STATED PROBLEM ▸ Rewrite the lines below, swapping "Magnifier" for "Loupe" and leaving everything else as it is.

EXTRACTED INFORMATION ▸
● ● ●
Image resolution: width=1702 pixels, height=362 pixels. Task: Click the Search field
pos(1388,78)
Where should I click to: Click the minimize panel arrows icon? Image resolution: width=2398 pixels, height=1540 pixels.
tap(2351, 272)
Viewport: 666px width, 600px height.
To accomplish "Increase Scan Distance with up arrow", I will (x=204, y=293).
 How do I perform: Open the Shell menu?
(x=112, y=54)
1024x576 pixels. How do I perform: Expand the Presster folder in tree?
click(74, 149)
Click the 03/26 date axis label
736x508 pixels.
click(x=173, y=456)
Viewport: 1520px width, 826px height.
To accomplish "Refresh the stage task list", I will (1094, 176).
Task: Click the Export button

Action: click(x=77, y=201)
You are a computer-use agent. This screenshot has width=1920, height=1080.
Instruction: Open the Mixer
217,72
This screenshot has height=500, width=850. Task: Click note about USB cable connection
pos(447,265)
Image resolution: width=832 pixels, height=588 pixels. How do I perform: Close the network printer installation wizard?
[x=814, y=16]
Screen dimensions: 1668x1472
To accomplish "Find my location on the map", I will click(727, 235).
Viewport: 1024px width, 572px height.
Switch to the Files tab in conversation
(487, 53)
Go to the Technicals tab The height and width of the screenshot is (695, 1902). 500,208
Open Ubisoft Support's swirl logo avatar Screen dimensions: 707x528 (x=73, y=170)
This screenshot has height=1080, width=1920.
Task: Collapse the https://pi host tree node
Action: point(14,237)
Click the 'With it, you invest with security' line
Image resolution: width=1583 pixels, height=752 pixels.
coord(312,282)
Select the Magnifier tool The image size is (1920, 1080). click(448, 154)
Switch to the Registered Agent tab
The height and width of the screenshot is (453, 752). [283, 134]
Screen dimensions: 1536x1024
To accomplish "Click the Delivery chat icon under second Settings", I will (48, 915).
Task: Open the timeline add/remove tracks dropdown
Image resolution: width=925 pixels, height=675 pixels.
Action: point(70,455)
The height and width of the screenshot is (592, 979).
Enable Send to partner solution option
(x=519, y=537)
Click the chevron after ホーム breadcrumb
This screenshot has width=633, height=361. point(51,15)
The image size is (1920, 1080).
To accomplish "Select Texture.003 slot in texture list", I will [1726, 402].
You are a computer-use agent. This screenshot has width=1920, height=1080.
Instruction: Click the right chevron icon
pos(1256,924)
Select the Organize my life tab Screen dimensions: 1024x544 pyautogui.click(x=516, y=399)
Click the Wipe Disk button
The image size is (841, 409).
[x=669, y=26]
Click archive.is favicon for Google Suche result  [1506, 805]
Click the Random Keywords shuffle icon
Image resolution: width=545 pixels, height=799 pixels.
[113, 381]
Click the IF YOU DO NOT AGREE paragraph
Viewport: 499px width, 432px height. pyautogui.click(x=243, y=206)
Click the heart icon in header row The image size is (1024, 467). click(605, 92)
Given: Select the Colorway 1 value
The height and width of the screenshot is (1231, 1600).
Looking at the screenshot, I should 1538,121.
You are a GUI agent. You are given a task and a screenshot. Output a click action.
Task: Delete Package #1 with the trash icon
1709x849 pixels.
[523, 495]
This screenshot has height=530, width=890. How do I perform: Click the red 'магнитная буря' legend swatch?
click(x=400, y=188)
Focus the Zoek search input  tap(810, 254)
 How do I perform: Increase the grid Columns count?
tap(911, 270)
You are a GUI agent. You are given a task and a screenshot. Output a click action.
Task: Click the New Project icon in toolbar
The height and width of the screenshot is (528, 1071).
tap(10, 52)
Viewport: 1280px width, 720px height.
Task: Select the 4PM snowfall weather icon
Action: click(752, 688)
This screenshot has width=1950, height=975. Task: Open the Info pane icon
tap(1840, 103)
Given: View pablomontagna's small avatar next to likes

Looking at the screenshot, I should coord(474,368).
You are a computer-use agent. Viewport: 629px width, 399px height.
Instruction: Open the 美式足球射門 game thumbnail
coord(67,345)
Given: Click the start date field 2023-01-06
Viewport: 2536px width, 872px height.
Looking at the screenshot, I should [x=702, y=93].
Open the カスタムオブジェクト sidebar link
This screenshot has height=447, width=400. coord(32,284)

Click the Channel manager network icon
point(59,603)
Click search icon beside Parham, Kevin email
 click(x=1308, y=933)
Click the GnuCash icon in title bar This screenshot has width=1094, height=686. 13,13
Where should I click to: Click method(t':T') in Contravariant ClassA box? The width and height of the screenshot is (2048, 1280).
● ● ●
PROBLEM SOLUTION ▸
Image resolution: width=1702 pixels, height=362 pixels. Task: Click the Search field
pos(1388,78)
Where should I click to: Click the minimize panel arrows icon? Image resolution: width=2398 pixels, height=1540 pixels.
tap(2351, 272)
Viewport: 666px width, 600px height.
To accomplish "Increase Scan Distance with up arrow", I will (x=204, y=293).
 How do I perform: Open the Shell menu?
(x=112, y=54)
1024x576 pixels. How do I perform: Expand the Presster folder in tree?
click(74, 149)
Click the 03/26 date axis label
736x508 pixels.
click(x=173, y=456)
Viewport: 1520px width, 826px height.
To accomplish "Refresh the stage task list", I will (1094, 176).
Task: Click the Export button

Action: click(x=77, y=201)
You are a computer-use agent. This screenshot has width=1920, height=1080.
Instruction: Open the Mixer
217,72
This screenshot has height=500, width=850. Task: Click note about USB cable connection
pos(447,265)
Image resolution: width=832 pixels, height=588 pixels. How do I perform: Close the network printer installation wizard?
[x=814, y=16]
Screen dimensions: 1668x1472
To accomplish "Find my location on the map", I will click(727, 235).
Viewport: 1024px width, 572px height.
Switch to the Files tab in conversation
(487, 53)
Go to the Technicals tab The height and width of the screenshot is (695, 1902). 500,208
Open Ubisoft Support's swirl logo avatar Screen dimensions: 707x528 (x=73, y=170)
This screenshot has height=1080, width=1920.
Task: Collapse the https://pi host tree node
Action: point(14,237)
Click the 'With it, you invest with security' line
Image resolution: width=1583 pixels, height=752 pixels.
coord(312,282)
Select the Loupe tool The image size is (1920, 1080). click(448, 154)
Switch to the Registered Agent tab
The height and width of the screenshot is (453, 752). [283, 134]
Screen dimensions: 1536x1024
To accomplish "Click the Delivery chat icon under second Settings", I will (48, 915).
Task: Open the timeline add/remove tracks dropdown
Image resolution: width=925 pixels, height=675 pixels.
Action: point(70,455)
The height and width of the screenshot is (592, 979).
Enable Send to partner solution option
(x=519, y=537)
Click the chevron after ホーム breadcrumb
This screenshot has width=633, height=361. point(51,15)
The image size is (1920, 1080).
To accomplish "Select Texture.003 slot in texture list", I will [1726, 402].
You are a computer-use agent. This screenshot has width=1920, height=1080.
Instruction: Click the right chevron icon
pos(1256,924)
Select the Organize my life tab Screen dimensions: 1024x544 pyautogui.click(x=516, y=399)
Click the Wipe Disk button
The image size is (841, 409).
[x=669, y=26]
Click archive.is favicon for Google Suche result  [1506, 805]
Click the Random Keywords shuffle icon
Image resolution: width=545 pixels, height=799 pixels.
[113, 381]
Click the IF YOU DO NOT AGREE paragraph
Viewport: 499px width, 432px height. pyautogui.click(x=243, y=206)
Click the heart icon in header row The image size is (1024, 467). click(605, 92)
Given: Select the Colorway 1 value
The height and width of the screenshot is (1231, 1600).
Looking at the screenshot, I should 1538,121.
You are a GUI agent. You are given a task and a screenshot. Output a click action.
Task: Delete Package #1 with the trash icon
1709x849 pixels.
[523, 495]
This screenshot has height=530, width=890. How do I perform: Click the red 'магнитная буря' legend swatch?
click(x=400, y=188)
Focus the Zoek search input  tap(810, 254)
 How do I perform: Increase the grid Columns count?
tap(911, 270)
You are a GUI agent. You are given a task and a screenshot. Output a click action.
Task: Click the New Project icon in toolbar
The height and width of the screenshot is (528, 1071).
tap(10, 52)
Viewport: 1280px width, 720px height.
Task: Select the 4PM snowfall weather icon
Action: click(752, 688)
This screenshot has width=1950, height=975. Task: Open the Info pane icon
tap(1840, 103)
Given: View pablomontagna's small avatar next to likes

Looking at the screenshot, I should coord(474,368).
You are a computer-use agent. Viewport: 629px width, 399px height.
Instruction: Open the 美式足球射門 game thumbnail
coord(67,345)
Given: Click the start date field 2023-01-06
Viewport: 2536px width, 872px height.
Looking at the screenshot, I should [x=702, y=93].
Open the カスタムオブジェクト sidebar link
This screenshot has height=447, width=400. coord(32,284)

Click the Channel manager network icon
point(59,603)
Click search icon beside Parham, Kevin email
 click(x=1308, y=933)
Click the GnuCash icon in title bar This screenshot has width=1094, height=686. 13,13
Where should I click to: Click method(t':T') in Contravariant ClassA box? The width and height of the screenshot is (2048, 1280).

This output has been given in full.